COLUMBIA, S.C. — The redistricting process for the Palmetto State is slowly underway but some lawmakers are not satisfied with the way it’s done. It turns out, South Carolina is the only state in the country that does not have laws in place for the redistricting process.
"It's critical South Carolina joins the other 49 states and creates legislation so that years from now, everyone will know what the rules are and we'll all be playing by the same rules,” said Representative Gilda Cobb-Hunter, D-Orangeburg.
Redistricting is the process of redrawing district lines every 10 years to reflect a state’s population.
While all other states have laws outlining the system, South Carolina does not. Instead, committees are formed in the House and Senate, and they use their own set of guidelines.
"We do have a subcommittee that has established guidelines that states we will try to keep communities of interest together, we will try to avoid gerrymandering, meaning drawing lines only to elect a certain person, there’s some guidelines in place, but they’re not as specific as other states might have,” explained Senator Mike Fanning, D-Fairfield.
Fanning and Cobb-Hunter have introduced legislation to change this. They want to create laws that ensure fairness and create an independent commission to draw district lines instead of lawmakers.
Cobb-Hunter said "what we are proposing is that the people would pick the politician, not the politician pick the people.”
They’re concerned South Carolina’s process allows for non-competitive elections, leaving many voters without options on the ballot.
"We can no longer sit back and keep a system in place that for decades has a game in place with no rules with the politicians getting to decide which voters we have,” Fanning continued.

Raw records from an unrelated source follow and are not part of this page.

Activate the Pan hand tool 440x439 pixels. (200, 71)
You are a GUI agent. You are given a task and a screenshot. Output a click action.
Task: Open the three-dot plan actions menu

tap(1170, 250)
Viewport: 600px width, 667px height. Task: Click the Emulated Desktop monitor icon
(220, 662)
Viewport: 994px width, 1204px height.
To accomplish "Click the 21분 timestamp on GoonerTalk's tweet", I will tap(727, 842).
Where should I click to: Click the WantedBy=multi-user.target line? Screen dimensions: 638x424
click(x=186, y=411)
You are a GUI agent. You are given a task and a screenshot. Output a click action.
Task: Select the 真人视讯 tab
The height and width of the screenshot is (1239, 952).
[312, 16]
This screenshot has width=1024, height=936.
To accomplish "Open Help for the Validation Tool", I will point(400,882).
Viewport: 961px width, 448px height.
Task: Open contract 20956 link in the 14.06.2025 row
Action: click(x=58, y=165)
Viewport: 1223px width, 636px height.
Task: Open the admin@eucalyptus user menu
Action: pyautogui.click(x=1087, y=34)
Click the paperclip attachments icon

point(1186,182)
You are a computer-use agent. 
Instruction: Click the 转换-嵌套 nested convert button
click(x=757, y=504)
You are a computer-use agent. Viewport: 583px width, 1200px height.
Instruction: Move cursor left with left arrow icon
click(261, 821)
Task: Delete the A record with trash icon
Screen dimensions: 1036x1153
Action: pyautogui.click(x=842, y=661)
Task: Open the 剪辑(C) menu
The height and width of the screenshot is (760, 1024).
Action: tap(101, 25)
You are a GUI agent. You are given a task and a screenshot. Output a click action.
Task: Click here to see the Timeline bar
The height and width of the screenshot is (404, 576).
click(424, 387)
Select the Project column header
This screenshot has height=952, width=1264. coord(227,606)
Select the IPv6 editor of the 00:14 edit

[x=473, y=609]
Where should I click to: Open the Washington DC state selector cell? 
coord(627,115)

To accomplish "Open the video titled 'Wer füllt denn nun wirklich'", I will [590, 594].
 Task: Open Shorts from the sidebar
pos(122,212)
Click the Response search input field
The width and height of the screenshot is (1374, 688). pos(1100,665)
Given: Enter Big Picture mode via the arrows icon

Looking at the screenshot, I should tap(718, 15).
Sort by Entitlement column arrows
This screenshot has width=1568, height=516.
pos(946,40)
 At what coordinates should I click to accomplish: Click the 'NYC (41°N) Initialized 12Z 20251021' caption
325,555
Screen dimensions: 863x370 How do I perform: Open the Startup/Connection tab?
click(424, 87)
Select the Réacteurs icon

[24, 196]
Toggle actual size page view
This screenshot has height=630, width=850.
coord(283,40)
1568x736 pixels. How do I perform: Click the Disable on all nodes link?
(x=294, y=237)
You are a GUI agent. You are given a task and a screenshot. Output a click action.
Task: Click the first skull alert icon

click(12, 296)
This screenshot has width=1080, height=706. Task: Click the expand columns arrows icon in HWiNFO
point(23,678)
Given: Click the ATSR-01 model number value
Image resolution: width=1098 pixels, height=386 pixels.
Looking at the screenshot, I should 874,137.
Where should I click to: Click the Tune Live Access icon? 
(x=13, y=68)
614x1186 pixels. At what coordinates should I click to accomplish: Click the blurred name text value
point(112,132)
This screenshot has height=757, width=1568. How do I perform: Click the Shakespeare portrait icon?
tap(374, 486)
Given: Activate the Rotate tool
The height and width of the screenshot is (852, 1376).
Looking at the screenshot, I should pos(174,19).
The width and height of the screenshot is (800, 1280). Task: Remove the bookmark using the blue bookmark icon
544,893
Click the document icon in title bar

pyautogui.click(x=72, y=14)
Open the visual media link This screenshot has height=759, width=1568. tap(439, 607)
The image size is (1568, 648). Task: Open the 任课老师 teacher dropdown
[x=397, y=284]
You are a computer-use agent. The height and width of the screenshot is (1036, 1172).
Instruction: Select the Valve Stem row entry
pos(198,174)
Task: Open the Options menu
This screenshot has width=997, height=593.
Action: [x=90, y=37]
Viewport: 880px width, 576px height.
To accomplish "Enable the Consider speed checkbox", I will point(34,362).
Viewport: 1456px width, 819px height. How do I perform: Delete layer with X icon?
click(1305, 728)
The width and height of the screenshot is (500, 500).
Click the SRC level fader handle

However, their legislation has received pushback on both sides of the aisle.
Fanning added, “I have just as much disagreement with this bill among my Democratic colleagues as my Republican colleagues.”
While Cobb-Hunter and Fanning know they can’t change the redistricting process this year while out of session, they believe their bill can still make a difference.
"By shining that light, we’re hoping to increase participation in these meetings that are occurring,” said Fanning.
The Senate has held several public hearings around the state on redistricting.
The House begins their public meetings this week. Voters in the Columbia area will get the chance to speak up in early October.